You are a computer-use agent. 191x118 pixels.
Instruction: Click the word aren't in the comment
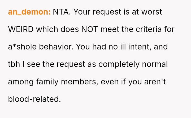coord(154,82)
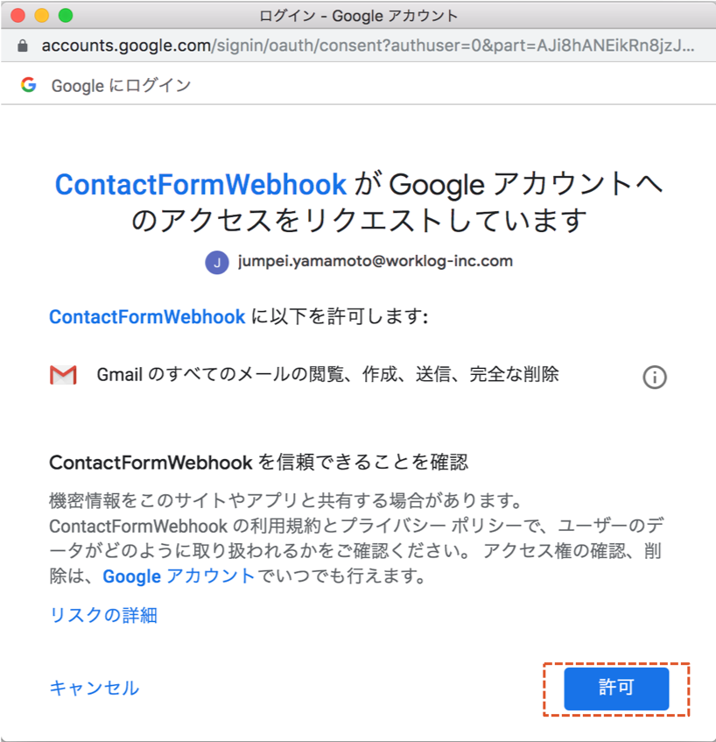Click the キャンセル link
This screenshot has height=742, width=716.
point(95,688)
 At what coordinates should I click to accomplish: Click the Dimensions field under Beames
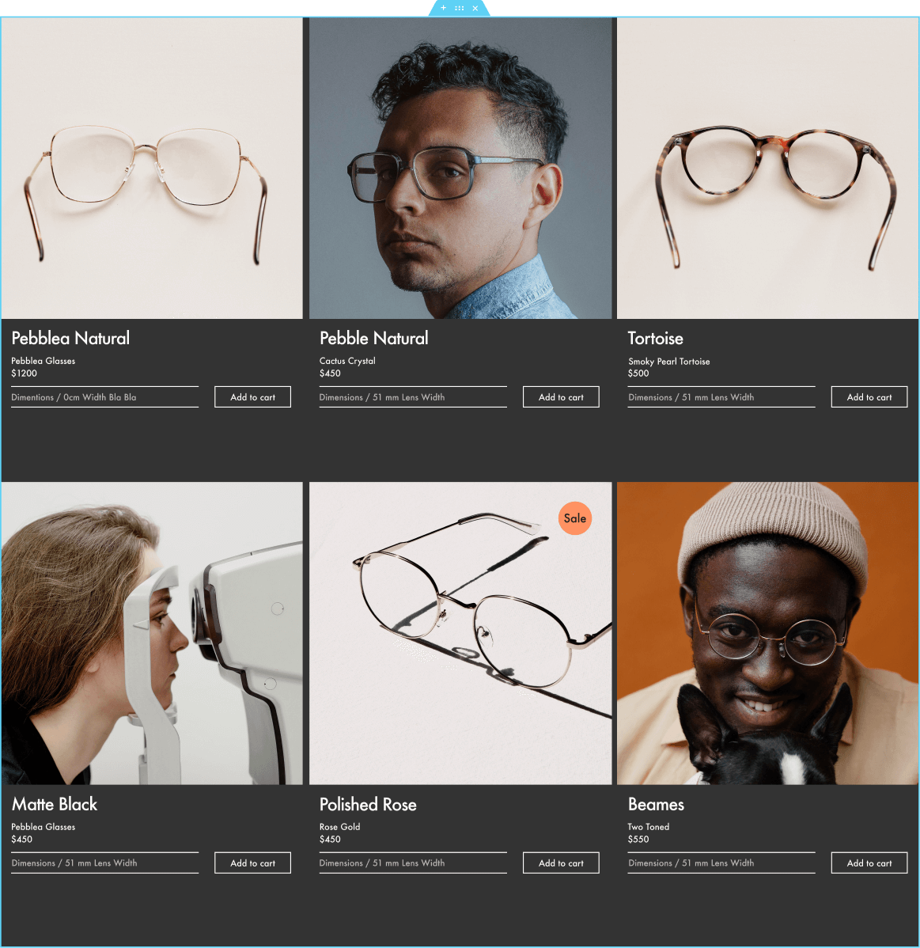pyautogui.click(x=721, y=863)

···

Repeat the lines of the records verbatim, starting at the line containing "At what coordinates" and stopping after the final line. Images stay out.

 At what coordinates should I click to accomplish: Click the Dimensions field under Beames
pyautogui.click(x=721, y=863)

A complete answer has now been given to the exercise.